* [Cosa si chiede]
**1.** Modifica il testo sulla sostenibilità della Zonin da "Per scendere nel" a "duecentocinquantamila metri cubi.", sostituendo "lago" con "invaso".
**2.** Nel testo sulla sostenibilità della Zonin, elenca le attività in cui si articola il lavoro di cui oggi fa parte casa Zonin, come indicate nella frase che inizia con "Oggi casa Zonin".
**3.** Per favore, prosegui il testo sulla sostenibilità della Zonin dal punto in cui si ferma.

* [Testo del documento]
+ + + + +
Protagonista di Magis fin dal principio, l'azienda vitivinicola Zonin è tra i coloro che hanno sentito l'esigenza di un progetto di sostenibilità in viticoltura e, di concerto con Bayer CropScience, hanno dato vita al protocollo.
Zonin è da semre attenta alla sostenibilità delle produzioni. Quando siete partiti e a che punto vi trovate?
“Il percorso aziendale verso la sostenibilità delle produzioni di Casa Vinicola Zonin parte nel 2008. Magis è stato la scintilla, il punto di partenza da cui abbiamo iniziato a parlare di sostenibilità concretizzandola in progetti pilota principalmente riguardanti attività in campo di difesa e concimazione. Da qui, l'azienda ha spaziato abbracciando a trecentosessanta gradi il concetto.
Oggi casa Zonin è parte di un lavoro molto ampio che si articola in attività di riduzione diretta e indiretta dell'anidride carbonica, di aumento della sua fissazione attraverso la forestazione, di tutela delle risorse idriche ed energetiche.
Per scendere nel concreto, abbiamo reintrodotto la tradizionale tecnica del sovescio con essenze leguminose e graminacee per apportare naturalmente al suolo gli elementi di cui la vite si nutre. La riduzione e in alcuni casi la sostituzione della concimazione minerale ha portato con sé anche il minor impiego di mezzi agricoli.
Stiamo poi mantenendo efficienti 715 ettari di bosco che fissano annualmente oltre 5.700 tonnellate di CO2; per aumentare la quota fissata e mantenere la biodiversità, nella scorsa annata abbiamo messo a dimora quasi trentamila piante arbustive ed arboree.
Per il risparmio delle risorse idriche, è stato costituito un lago di raccolta delle acque piovane invernali dal quale parte l’impianto di irrigazione di vigne ed oliveti. Dopo tre anni di lavoro, il bacino ha oggi una portata di duecentocinquantamila metri cubi.
Anche le acque utilizzate in cantina, in seguito a processi di fitodepurazione, vengono raccolte nel bacino e riutilizzate a scopo irriguo.
In ambito energetico, infine, la presenza di strutture fotovoltaiche, nascoste alla vista nel rispetto del paesaggio, ci garantisce in alcune tenute un'autosufficienza che raggiunge il quarantaquattro per cento del fabbisogno aziendale”.
+ + + + +
* [Voci fornite]

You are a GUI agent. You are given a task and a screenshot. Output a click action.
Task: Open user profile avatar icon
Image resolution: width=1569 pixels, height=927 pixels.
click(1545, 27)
+ + + + +
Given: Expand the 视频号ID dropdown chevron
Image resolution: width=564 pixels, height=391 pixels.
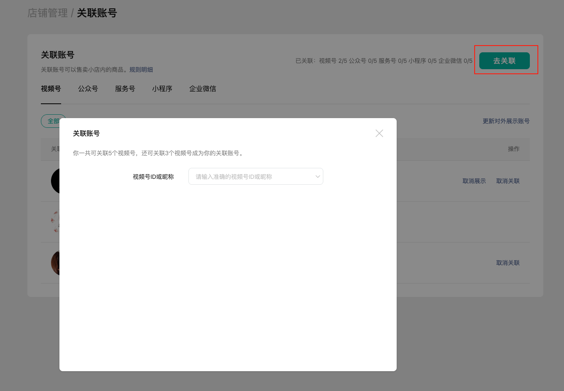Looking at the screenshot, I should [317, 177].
+ + + + +
* [Risposte alle consegne]
**1.**
Per scendere nel concreto, abbiamo reintrodotto la tradizionale tecnica del sovescio con essenze leguminose e graminacee per apportare naturalmente al suolo gli elementi di cui la vite si nutre. La riduzione e in alcuni casi la sostituzione della concimazione minerale ha portato con sé anche il minor impiego di mezzi agricoli.
Stiamo poi mantenendo efficienti 715 ettari di bosco che fissano annualmente oltre 5.700 tonnellate di CO2; per aumentare la quota fissata e mantenere la biodiversità, nella scorsa annata abbiamo messo a dimora quasi trentamila piante arbustive ed arboree.
Per il risparmio delle risorse idriche, è stato costituito un invaso di raccolta delle acque piovane invernali dal quale parte l’impianto di irrigazione di vigne ed oliveti. Dopo tre anni di lavoro, il bacino ha oggi una portata di duecentocinquantamila metri cubi.

**2.**
- riduzione diretta e indiretta dell'anidride carbonica
- aumento della sua fissazione attraverso la forestazione
- tutela delle risorse idriche ed energetiche

**3.**
Siete, quindi, molto vicini al raggiungimento dell'obiettivo?
“La strada è lunga. Siamo partiti da un aspetto della produzione sostenibile, poi ne abbiamo affrontati due, poi tre, quattro e più ci addentriamo più troviamo vie da imboccare, esplorare e provare. E' un percorso in continua crescita capace di essere di grande stimolo per il gruppo di lavoro composto da trentasei tecnici tra enologi ed agronomi, il cui entusiasmo ha avuto una crescita esponenziale con l'introduzione di questo tipo di progetti”.
Avete avuto miglioramenti qualitativi?
“Direi proprio di sì. L'attenzione che si pone alla produzione, comunque, sfocia in una maggiore qualità”.
Può il vostro lavoro diventare un modello replicabile e applicabile anche in realtà più piccole con mezzi tecnici ed economici più ridotti?
“Anche in questo caso, direi di sì. Nel senso che il filo conduttore è unico, poi ciascuna realtà lo applica in base ai propri mezzi e necessità.
Il bello di questi progetti è che non si riducono ad un decalogo rigido; il protocollo di lavoro è adattabile all'intero panorama italiano estremamente diversificato che raccoglie le piccole proprietà di un ettaro e il viticoltore part-time per arrivare alle aziende più strutturate”.
Parliamo di comunicazione della sostenibilità al consumatore. Le posizioni sono diverse, una parte della filiera sostiene che l'onere spetti alla Gdo e alle enoteche; un'altra ritiene siano le aziende a dover colmare questo gap d'informazione. Cosa ne pensate?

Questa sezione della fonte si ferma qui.